Regis Corporation (NYSE:RGS, Financial) is leader in the beauty salon industry. As of June 30, 2023, the Company franchised, owned or held ownership interests in 4,863 worldwide locations. Regis' franchised and corporate locations operate under concepts such as Supercuts®, SmartStyle®, Cost Cutters®, Roosters® and First Choice Haircutters®. For additional information about the Company, please visit the Investor Information section of the corporate website at www.regiscorp.com.
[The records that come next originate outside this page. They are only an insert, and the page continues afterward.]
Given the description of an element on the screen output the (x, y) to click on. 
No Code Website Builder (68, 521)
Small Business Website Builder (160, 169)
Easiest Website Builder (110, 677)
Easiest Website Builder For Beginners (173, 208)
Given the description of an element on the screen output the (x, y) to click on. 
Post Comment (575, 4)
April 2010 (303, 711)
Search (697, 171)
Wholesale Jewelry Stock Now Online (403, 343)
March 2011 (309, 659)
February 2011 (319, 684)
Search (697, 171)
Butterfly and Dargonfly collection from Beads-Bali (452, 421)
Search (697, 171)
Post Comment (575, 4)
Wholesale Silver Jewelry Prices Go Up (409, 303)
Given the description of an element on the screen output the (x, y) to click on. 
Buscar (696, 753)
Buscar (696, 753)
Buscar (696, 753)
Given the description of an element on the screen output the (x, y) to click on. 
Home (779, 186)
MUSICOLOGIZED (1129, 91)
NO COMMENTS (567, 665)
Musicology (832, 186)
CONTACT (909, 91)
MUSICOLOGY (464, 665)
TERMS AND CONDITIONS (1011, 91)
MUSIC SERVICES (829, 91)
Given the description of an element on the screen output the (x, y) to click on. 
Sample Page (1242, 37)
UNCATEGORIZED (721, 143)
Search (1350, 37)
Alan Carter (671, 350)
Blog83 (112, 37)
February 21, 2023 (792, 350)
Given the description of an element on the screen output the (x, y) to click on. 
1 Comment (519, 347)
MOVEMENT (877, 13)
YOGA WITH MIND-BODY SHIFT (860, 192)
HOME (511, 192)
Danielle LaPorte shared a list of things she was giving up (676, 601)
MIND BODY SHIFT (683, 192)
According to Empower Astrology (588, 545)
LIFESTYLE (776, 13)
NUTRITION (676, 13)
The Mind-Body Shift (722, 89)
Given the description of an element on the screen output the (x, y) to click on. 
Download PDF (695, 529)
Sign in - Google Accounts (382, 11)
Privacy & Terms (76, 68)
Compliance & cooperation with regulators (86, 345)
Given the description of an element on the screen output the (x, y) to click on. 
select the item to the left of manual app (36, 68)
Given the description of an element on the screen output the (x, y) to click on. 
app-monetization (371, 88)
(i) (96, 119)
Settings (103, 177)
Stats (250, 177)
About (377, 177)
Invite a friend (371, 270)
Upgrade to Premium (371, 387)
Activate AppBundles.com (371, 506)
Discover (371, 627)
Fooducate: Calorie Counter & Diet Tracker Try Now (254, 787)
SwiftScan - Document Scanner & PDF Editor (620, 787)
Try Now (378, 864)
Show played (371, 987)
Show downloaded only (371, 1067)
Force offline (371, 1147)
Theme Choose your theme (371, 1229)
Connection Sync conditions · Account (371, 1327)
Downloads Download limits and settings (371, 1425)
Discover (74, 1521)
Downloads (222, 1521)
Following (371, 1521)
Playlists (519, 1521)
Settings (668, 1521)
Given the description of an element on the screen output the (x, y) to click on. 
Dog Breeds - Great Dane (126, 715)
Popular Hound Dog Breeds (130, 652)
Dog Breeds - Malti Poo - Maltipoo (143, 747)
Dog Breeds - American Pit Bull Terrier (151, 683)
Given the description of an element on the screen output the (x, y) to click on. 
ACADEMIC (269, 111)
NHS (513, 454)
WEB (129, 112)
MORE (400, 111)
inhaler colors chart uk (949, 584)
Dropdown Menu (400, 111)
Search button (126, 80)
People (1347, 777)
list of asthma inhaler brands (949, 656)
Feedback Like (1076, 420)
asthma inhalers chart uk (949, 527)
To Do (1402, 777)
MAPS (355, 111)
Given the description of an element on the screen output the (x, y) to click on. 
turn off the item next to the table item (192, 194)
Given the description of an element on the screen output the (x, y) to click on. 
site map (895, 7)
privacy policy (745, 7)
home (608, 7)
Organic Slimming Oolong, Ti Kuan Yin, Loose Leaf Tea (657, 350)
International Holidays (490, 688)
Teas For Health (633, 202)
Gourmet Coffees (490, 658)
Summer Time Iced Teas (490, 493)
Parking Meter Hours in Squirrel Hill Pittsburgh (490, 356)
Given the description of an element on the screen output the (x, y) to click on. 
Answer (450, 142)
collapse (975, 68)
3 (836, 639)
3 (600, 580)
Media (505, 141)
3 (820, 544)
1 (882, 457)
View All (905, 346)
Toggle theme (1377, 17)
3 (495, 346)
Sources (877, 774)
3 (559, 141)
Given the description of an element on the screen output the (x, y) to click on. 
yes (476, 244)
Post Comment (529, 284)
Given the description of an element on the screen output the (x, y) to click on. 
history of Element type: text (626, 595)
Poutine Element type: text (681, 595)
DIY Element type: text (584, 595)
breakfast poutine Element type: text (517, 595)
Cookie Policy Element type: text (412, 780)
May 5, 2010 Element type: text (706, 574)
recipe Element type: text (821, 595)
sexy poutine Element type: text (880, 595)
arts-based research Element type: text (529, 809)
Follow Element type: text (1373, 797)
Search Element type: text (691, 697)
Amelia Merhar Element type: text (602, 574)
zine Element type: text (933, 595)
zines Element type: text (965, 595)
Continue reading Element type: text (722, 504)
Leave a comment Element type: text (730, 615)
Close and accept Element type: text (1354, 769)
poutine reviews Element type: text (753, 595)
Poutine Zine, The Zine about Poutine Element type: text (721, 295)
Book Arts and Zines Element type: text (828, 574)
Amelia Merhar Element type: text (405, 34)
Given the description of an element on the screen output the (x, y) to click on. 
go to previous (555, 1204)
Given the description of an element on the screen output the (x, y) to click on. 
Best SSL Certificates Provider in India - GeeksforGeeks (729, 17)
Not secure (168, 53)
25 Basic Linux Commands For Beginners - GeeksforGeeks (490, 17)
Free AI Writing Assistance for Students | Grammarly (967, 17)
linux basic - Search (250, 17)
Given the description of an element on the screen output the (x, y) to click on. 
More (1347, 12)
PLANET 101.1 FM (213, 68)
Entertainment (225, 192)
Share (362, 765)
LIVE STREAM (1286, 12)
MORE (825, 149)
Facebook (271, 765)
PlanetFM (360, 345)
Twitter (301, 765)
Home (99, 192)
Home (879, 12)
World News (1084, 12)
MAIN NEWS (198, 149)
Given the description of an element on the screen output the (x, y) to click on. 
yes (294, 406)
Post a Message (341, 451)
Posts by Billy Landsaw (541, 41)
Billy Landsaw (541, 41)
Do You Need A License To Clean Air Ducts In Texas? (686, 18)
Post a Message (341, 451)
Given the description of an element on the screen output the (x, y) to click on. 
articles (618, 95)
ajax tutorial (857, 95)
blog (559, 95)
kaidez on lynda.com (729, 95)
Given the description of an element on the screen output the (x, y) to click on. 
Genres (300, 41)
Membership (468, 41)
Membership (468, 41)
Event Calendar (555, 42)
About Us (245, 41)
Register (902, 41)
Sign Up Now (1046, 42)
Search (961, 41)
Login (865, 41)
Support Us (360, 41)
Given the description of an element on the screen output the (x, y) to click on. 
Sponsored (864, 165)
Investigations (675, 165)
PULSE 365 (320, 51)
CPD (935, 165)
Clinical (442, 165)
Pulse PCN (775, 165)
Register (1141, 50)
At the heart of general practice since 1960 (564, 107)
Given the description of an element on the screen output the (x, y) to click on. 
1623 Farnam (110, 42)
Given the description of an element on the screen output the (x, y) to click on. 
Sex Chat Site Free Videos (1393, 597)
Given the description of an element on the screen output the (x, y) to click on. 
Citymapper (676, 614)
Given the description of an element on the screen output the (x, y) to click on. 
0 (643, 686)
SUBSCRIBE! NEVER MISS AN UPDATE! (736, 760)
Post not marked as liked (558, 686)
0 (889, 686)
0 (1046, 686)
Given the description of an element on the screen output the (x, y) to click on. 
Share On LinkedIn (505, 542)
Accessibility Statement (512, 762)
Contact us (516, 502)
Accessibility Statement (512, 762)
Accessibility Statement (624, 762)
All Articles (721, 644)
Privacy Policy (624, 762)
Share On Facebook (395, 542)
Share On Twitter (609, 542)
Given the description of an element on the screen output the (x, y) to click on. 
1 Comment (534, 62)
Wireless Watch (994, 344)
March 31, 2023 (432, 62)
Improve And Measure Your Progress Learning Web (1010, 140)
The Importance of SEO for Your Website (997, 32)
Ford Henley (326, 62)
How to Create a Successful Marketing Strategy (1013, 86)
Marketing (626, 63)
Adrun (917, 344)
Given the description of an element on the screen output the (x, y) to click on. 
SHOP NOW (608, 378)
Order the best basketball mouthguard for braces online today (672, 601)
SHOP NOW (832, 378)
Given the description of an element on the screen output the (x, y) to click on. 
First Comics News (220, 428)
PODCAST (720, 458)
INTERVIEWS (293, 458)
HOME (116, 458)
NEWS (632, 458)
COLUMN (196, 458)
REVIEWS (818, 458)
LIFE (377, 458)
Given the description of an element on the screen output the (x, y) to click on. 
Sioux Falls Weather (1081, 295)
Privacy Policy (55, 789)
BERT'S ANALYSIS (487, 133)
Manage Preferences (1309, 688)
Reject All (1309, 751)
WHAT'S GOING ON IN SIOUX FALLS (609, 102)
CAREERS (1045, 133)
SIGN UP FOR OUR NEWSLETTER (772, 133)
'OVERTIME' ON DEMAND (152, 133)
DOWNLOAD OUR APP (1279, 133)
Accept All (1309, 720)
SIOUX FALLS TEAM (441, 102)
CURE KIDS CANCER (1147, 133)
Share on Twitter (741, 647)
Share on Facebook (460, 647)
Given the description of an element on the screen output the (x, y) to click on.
This release contains or may contain “forward-looking statements” within the meaning of the federal securities laws, including statements concerning anticipated future events and expectations that are not historical facts. These forward-looking statements are made pursuant to the safe harbor provisions of the Private Securities Litigation Reform Act of 1995. The forward-looking statements in this document reflect management’s best judgment at the time they are made, but all such statements are subject to numerous risks and uncertainties, which could cause actual results to differ materially from those expressed in or implied by the statements herein. Such forward-looking statements are often identified herein by use of words including, but not limited to, “may,” “believe,” “project,” “forecast,” “expect,” “estimate,” “anticipate,” “intend” and “plan.” In addition, the following factors could affect the Company’s actual results and cause such results to differ materially from those expressed in forward-looking statements. These factors include our ability to regain compliance with the NYSE listing requirements, future compliance with such requirements, potential future application of suspension and delisting procedures and future quotation of our common stock, and other potential factors that could affect future financial and operating results as set forth under Item 1A of our Form 10-K. We undertake no obligation to publicly update or revise any forward-looking statements, whether as a result of new information, future events or otherwise. However, your attention is directed to any further disclosures made in our subsequent annual and periodic reports filed or furnished with the Securities and Exchange Commission on Forms 10-K, 10-Q and 8-K and Proxy Statements on Schedule 14A.